New research published in the New Zealand Medical Journal found that a tobacco and alcohol-style price regulation on fizzy drinks would help combat the growing obesity pandemic.
A 20 per cent tax would reduce energy consumption by 0.2 per cent or 20kJ a day and potentially postpone 67 deaths a year from cardiovascular disease and diabetes.
Carried out by the University of Auckland along with the University of Otago, the health effect of such a tax would see its most positive results among Maori and Pacific consumers who are more responsive to food price hikes. The taxes would also be beneficial to children and younger people who are also price-sensitive.
“High sugar intakes are linked to obesity, type 2 diabetes and cardiovascular disease – a strong case can therefore be made for efforts to reduce consumption,” says lead researcher Professor Cliona Ni Mhurchu of the National Institute for Health Innovation.

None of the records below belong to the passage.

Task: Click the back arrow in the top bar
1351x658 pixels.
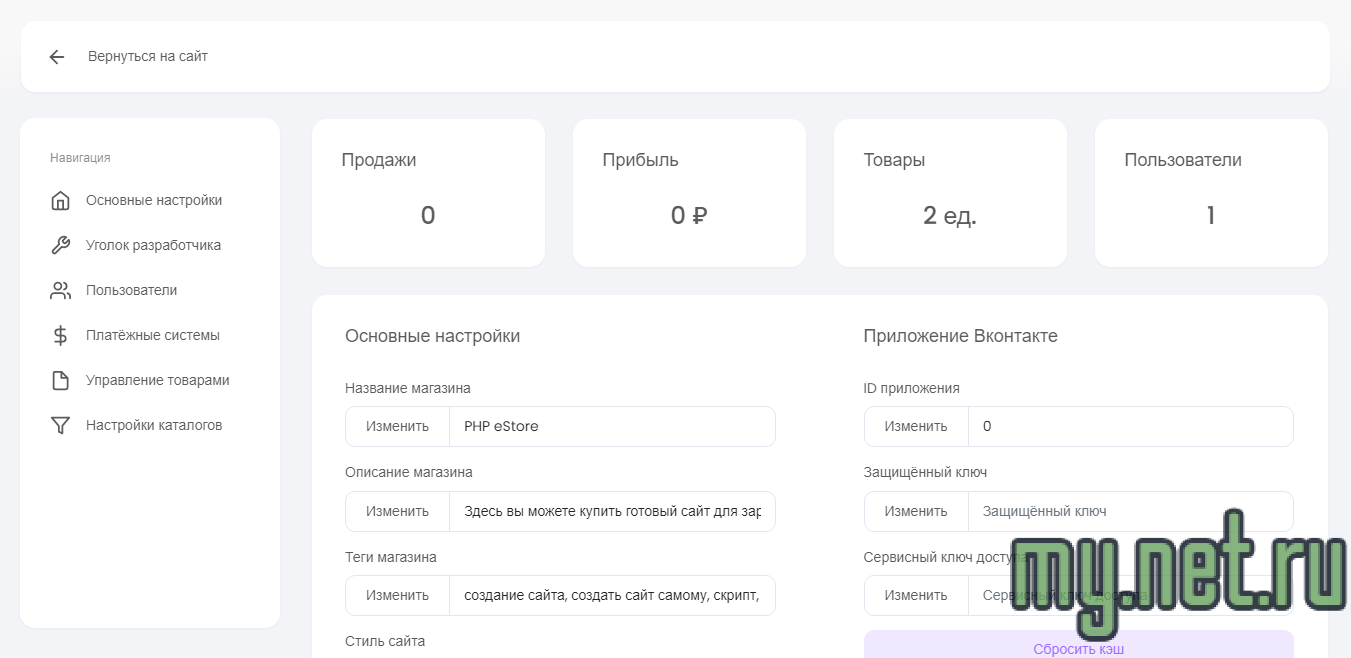Action: point(57,57)
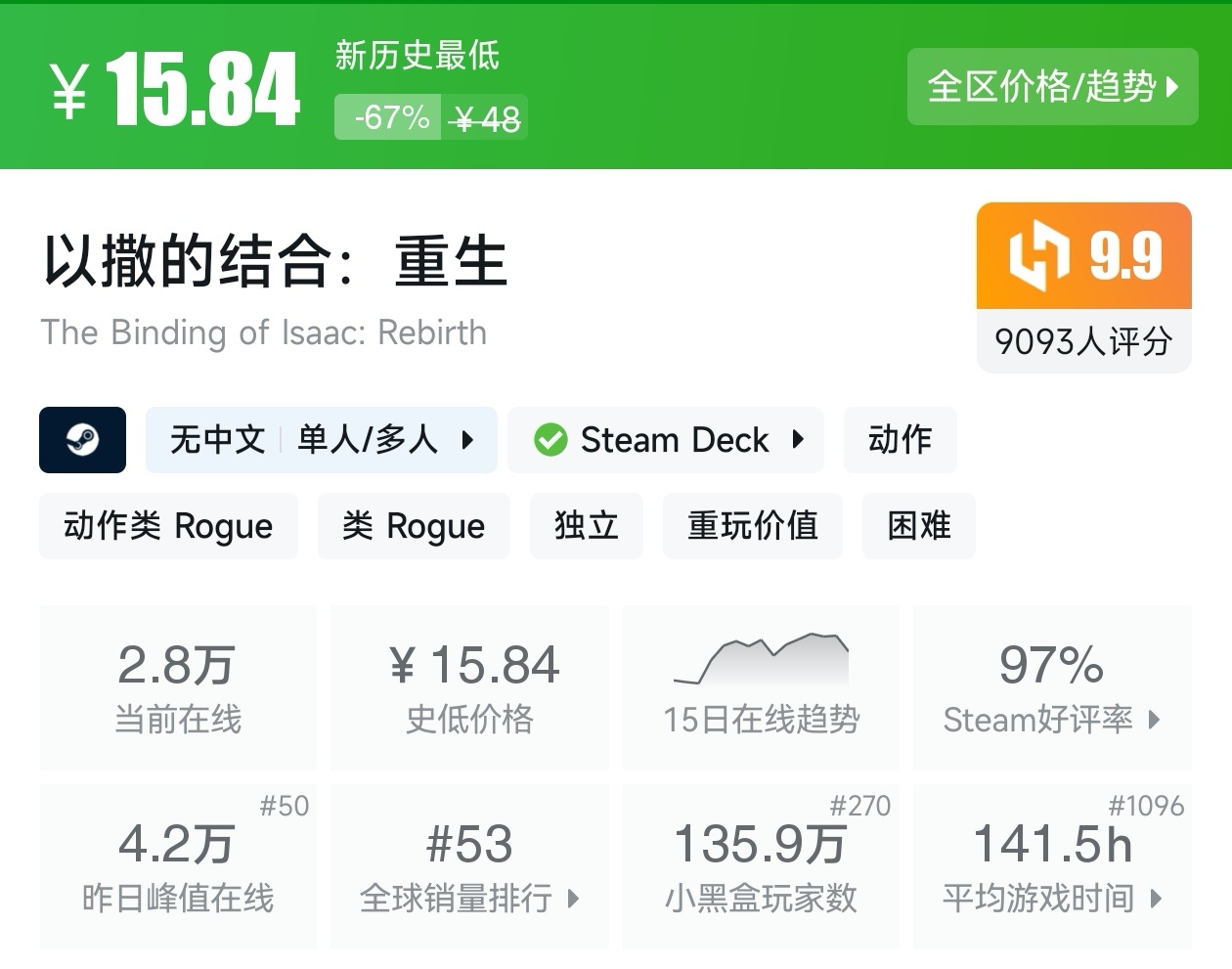This screenshot has height=969, width=1232.
Task: Open the 当前在线 2.8万 stat card
Action: [x=178, y=686]
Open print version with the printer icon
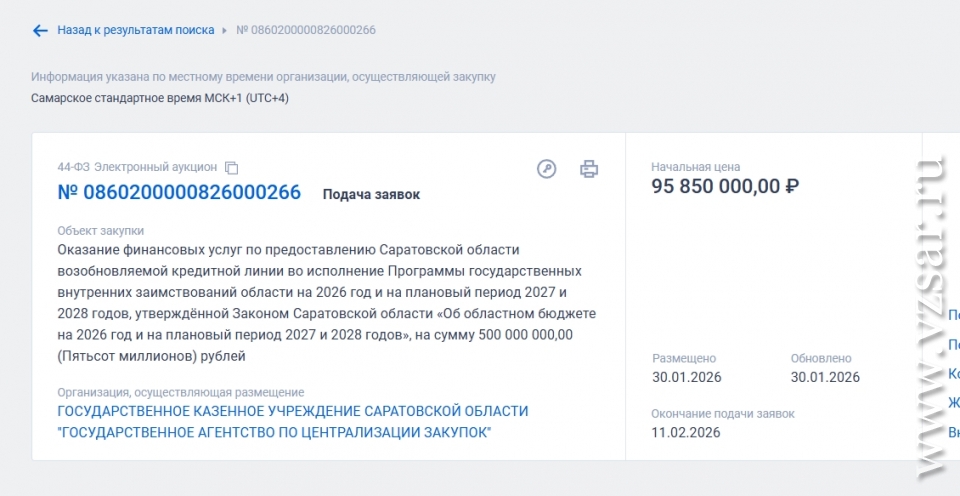960x496 pixels. [589, 168]
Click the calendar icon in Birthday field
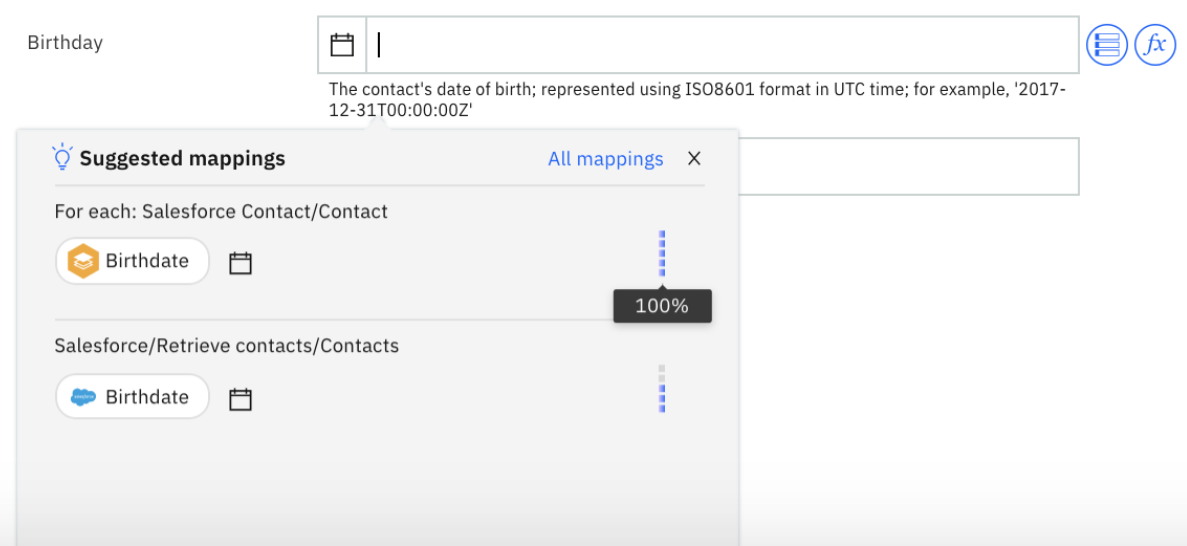The image size is (1187, 546). [x=342, y=45]
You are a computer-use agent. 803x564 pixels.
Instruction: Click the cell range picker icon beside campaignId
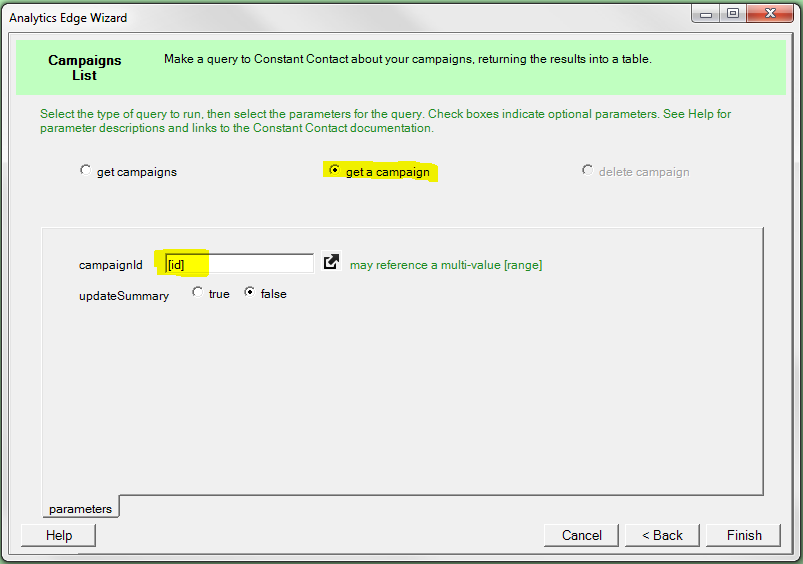(331, 263)
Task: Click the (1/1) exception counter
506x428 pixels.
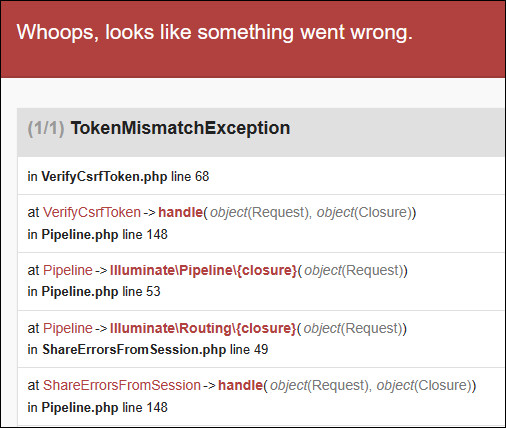Action: pos(46,128)
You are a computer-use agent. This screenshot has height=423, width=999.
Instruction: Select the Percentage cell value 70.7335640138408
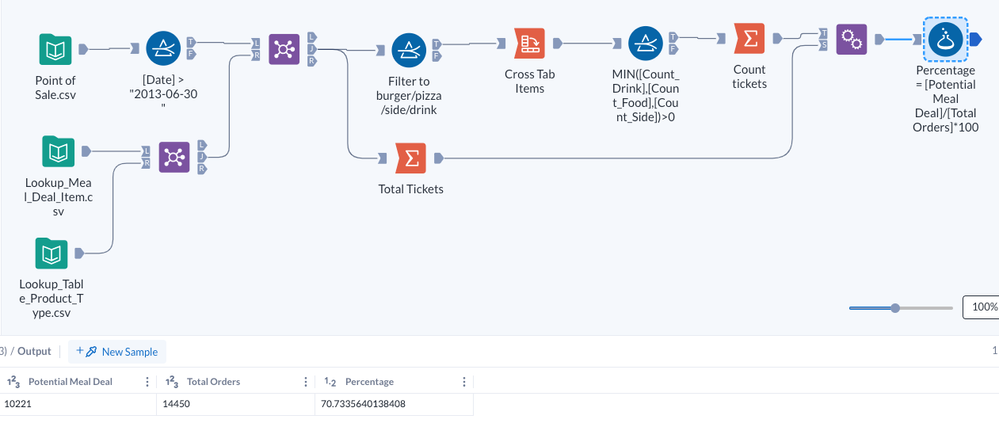tap(362, 404)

Professor Mhurchu argued that the nutrient-poor soft drinks contributed to up to 29 per cent of total sugar consumed by 15 to 18-year-olds, while making up 24 per cent of 5 to 14 year olds’ daily sugar intake.
According to the study leaders, “randomised controlled trial data have shown convincingly that reducing consumption of sugar-sweetened beverages decreases weight gain in children.”
As well as the significant health benefits, the 20 per cent tax could generate up to $40 million in new tax which could contribute towards health education programs, the researchers calculated.
The move would follow the lead of Mexico, a country battling one of the largest obesity problems in the world, which has imposed a 10 per cent “soda” tax.